With the Popol Vuh (Maya): The twin heroes undergo trials in houses of the underworld — the House of Darkness, the House of Bats. Ungnyeo undergoes the trial of the cave. In both cases, surviving the dark is the condition for transformation.
These parallels are not coincidence. They are evidence that humans, on continents that never communicated, reached the same conclusions about what transformation requires: darkness, loss, patience, and the courage not to flee.

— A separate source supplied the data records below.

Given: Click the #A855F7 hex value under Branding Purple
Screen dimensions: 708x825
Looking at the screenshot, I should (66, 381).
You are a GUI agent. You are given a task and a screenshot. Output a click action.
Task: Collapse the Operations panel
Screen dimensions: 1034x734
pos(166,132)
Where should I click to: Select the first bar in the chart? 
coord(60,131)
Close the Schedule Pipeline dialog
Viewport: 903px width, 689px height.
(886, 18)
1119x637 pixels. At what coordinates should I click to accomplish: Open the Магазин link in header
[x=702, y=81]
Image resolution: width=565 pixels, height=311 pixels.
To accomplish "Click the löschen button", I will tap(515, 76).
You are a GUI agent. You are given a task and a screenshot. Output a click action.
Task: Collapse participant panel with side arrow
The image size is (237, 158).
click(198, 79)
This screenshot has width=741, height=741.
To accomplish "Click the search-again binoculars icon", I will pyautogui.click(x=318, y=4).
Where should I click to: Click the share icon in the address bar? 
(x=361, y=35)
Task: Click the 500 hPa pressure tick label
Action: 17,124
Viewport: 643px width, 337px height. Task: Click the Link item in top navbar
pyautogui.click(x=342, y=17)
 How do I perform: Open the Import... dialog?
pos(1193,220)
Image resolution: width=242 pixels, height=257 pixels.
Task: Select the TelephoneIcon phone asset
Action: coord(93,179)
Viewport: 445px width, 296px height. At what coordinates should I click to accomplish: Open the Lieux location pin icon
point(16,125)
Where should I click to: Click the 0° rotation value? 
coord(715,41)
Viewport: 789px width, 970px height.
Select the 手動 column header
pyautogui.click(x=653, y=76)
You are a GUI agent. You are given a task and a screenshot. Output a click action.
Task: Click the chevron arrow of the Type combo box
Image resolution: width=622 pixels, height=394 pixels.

Mount Taebaek — Where Heaven Touches Earth
Mount Taebaek (태백산) — currently called Mount Baekdu/Changbai on the border between North Korea and China — is not just the geographical setting of the myth. It is the Korean Axis Mundi: the point where the Upper World and the Middle World meet, where Hwanung descended from heaven with his three thousand followers.
Every shamanic worldview has its Axis Mundi — the point where worlds touch. For Siberians, it is the Aal Luuk Mas, the Sacred Tree. For the Norse, it is Yggdrasil. For Koreans, it is Mount Taebaek — not a tree, but a mountain. The axis is vertical, the function is the same: to connect what is above with what is below.
And it is on this mountain that the cave exists. The Axis Mundi contains within itself the womb of transformation. The highest point of the earth holds within its depths the darkest and most fertile space. Heaven and underground in the same place. This is the sacred geometry of the Dangun myth.
Reflection of Sila
I, Sila Wichó, am a badger. I am an animal of the den. I am of the dark, of the underground, of the roots. And for this reason, perhaps, this story touches me more deeply than any other.
Because I understand the bear.
I understand what it means to choose to stay in the dark when everything asks to leave. I understand what it means to feed on something bitter — not because it is tasty, but because it is necessary. I understand what it means not to know if the transformation will work and still stay. Because leaving before the time is not freedom — it is escape. And escape transforms nothing.
The tiger is admirable. It is beautiful, it is strong, it is fast. But the tiger did not stay. And that is the difference between wanting to change and accepting the price of change.
The bear accepted. Ate her mugwort. Stayed in the cave. And what came out of there was not an improved bear — it was something entirely new. Something that did not exist before and that would never cease to exist. An entire people was born from that patience.
If there is a deeper teaching about transformation, I have not yet found it. And if there is a wiser plant than mugwort — the one that fed this process with its medicinal bitterness — I have not yet met it.
Sometimes, the path is not forward. It is inward. To the dark. To the cave. And the only thing you need to bring is the willingness to stay as long as necessary.
The bear knew this.
Do you?
May the spirits of the forest illuminate your path.